A government representative stated: "No relocation will be made until we are absolutely confident we have a useful plan that provides each of our objectives: increased control for ideal holders to assist them license their material, access to high-quality product to train leading AI models in the UK, and more transparency for ideal holders from AI developers."

Under the UK government's brand-new AI strategy, asteroidsathome.net a nationwide information library including public information from a vast array of sources will also be offered to AI researchers.

In the US the future of federal guidelines to manage AI is now up in the air following President Trump's go back to the presidency.

In 2023 Biden signed an executive order that aimed to boost the security of AI with, to name a few things, companies in the sector required to share information of the workings of their systems with the US government before they are released.

But this has actually now been rescinded by Trump. It stays to be seen what Trump will do instead, however he is stated to desire the AI sector to face less guideline.

This comes as a variety of claims against AI firms, and particularly versus OpenAI, continue in the US. They have been secured by everybody from the New york city Times to authors, music labels, and even a comedian.

They claim that the AI companies broke the law when they took their material from the internet without their consent, and utilized it to train their systems.

The AI companies argue that their actions fall under "fair use" and are for that reason exempt. There are a number of elements which can make up reasonable usage - it's not a straight-forward meaning. But the AI sector is under increasing scrutiny over how it gathers training data and whether it should be spending for it.

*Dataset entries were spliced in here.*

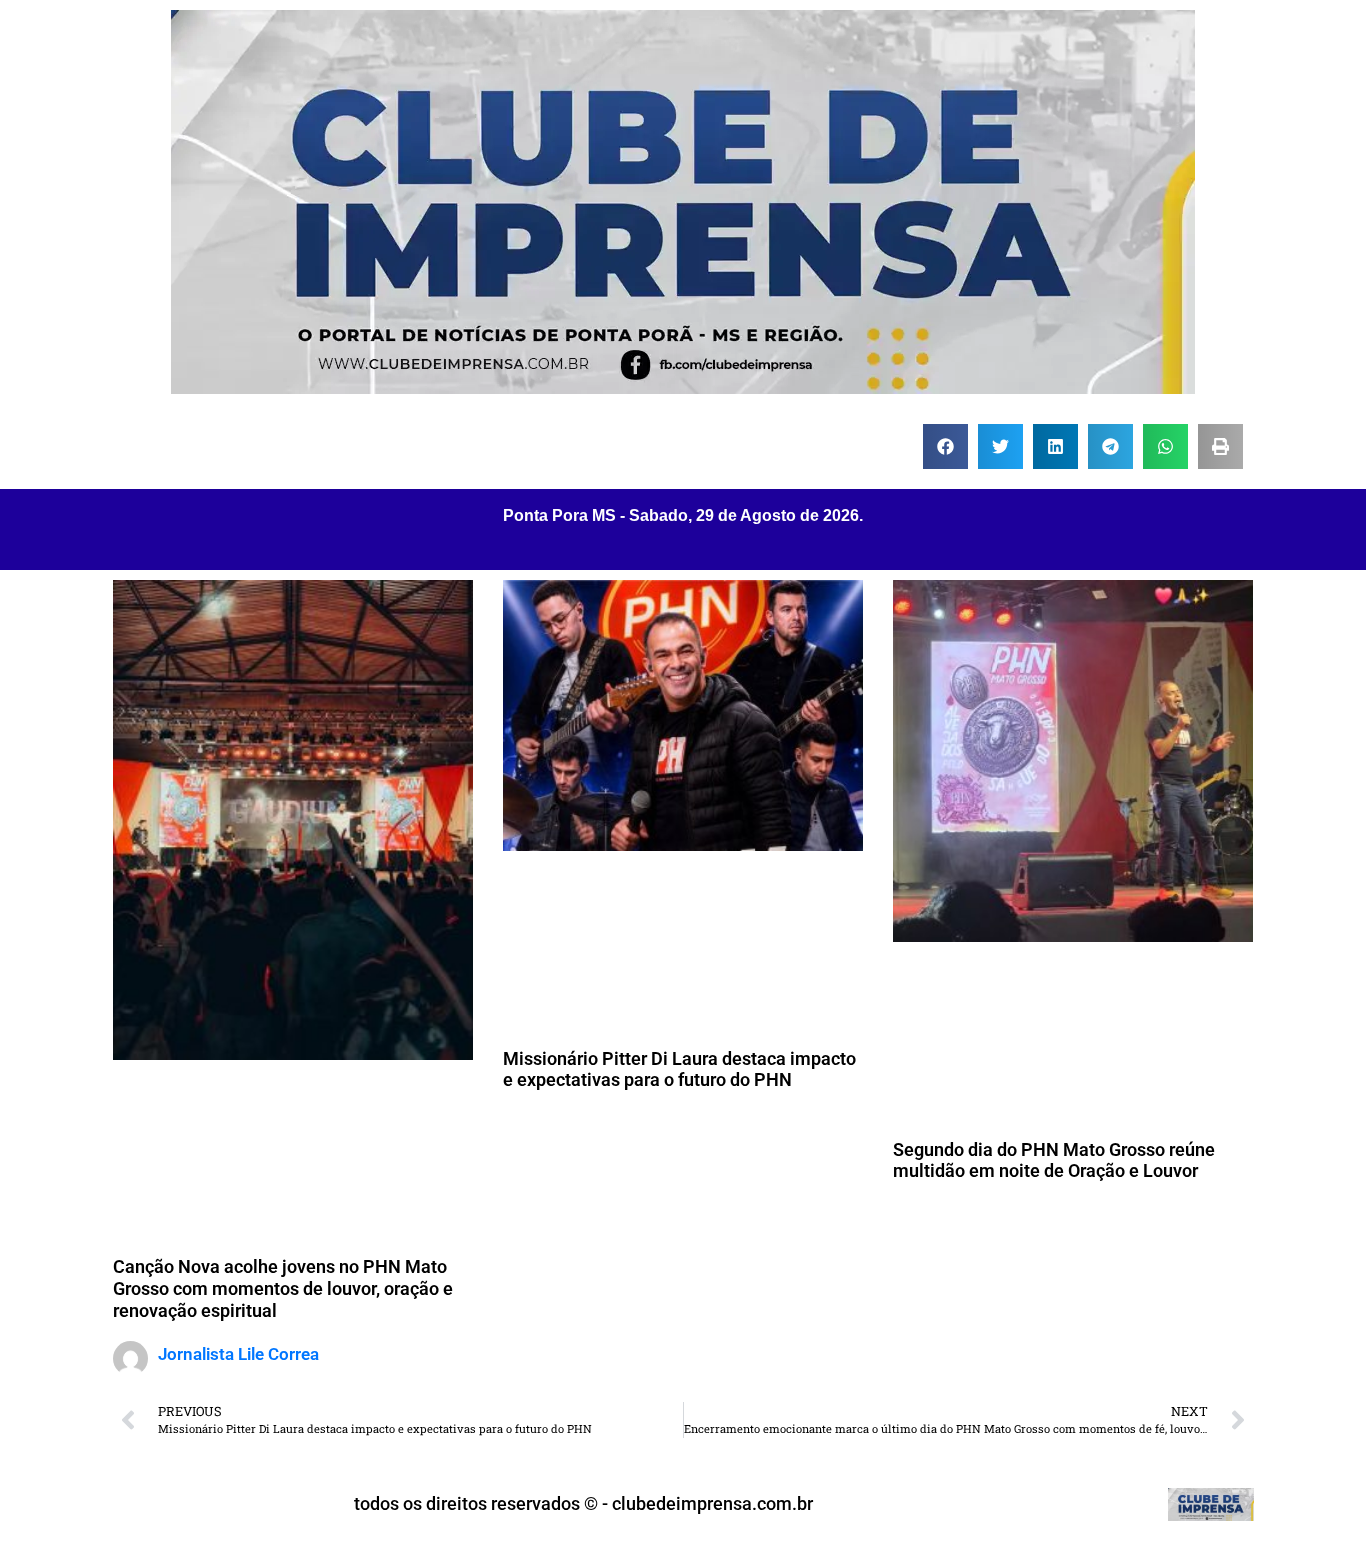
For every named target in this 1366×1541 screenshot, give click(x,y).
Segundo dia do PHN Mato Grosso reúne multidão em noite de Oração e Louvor (1054, 1160)
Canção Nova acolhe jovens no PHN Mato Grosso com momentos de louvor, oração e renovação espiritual (283, 1288)
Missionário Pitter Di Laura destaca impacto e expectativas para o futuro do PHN (679, 1069)
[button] (945, 446)
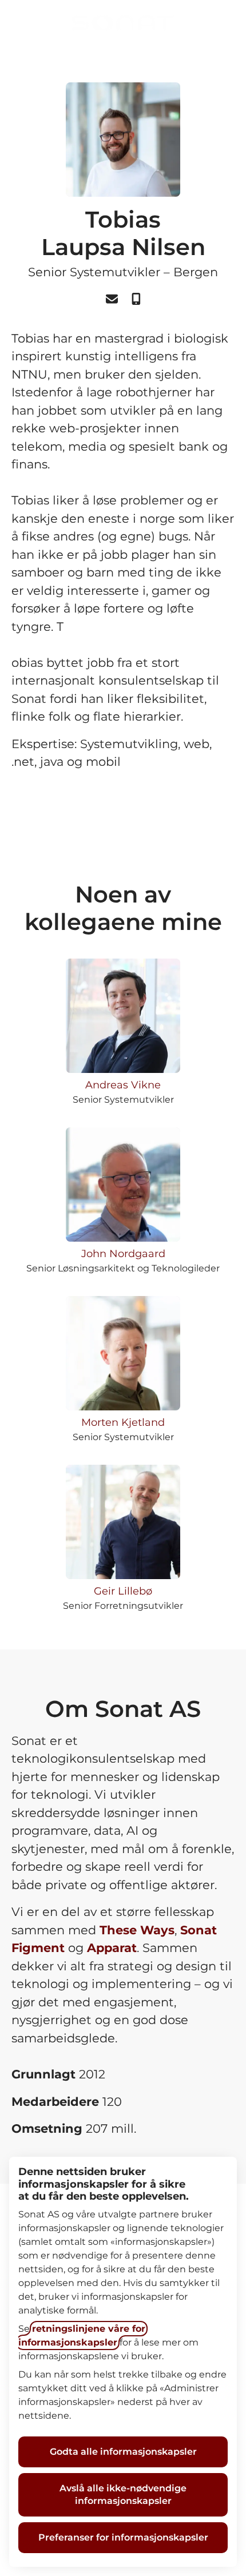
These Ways (137, 1930)
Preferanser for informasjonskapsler (123, 2537)
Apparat (112, 1948)
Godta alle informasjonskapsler (123, 2451)
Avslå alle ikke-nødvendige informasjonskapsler (123, 2494)
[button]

If this wasn't all sufficient to consider, Chinese AI firm DeepSeek has shaken the sector over the previous week. It ended up being the a lot of downloaded totally free app on Apple's US App Store.

DeepSeek claims that it developed its innovation for a portion of the price of the similarity OpenAI. Its success has actually raised security concerns in the US, and threatens American's current dominance of the sector.

As for me and a profession as an author, I think that at the minute, if I actually want a "bestseller" I'll still have to write it myself. If anything, Tech-Splaining for Dummies highlights the current weakness in generative AI tools for larger jobs. It has lots of errors and hallucinations, and it can be rather tough to read in parts since it's so long-winded.

But provided how rapidly the tech is developing, I'm not exactly sure the length of time I can remain confident that my significantly slower human writing and editing skills, are much better.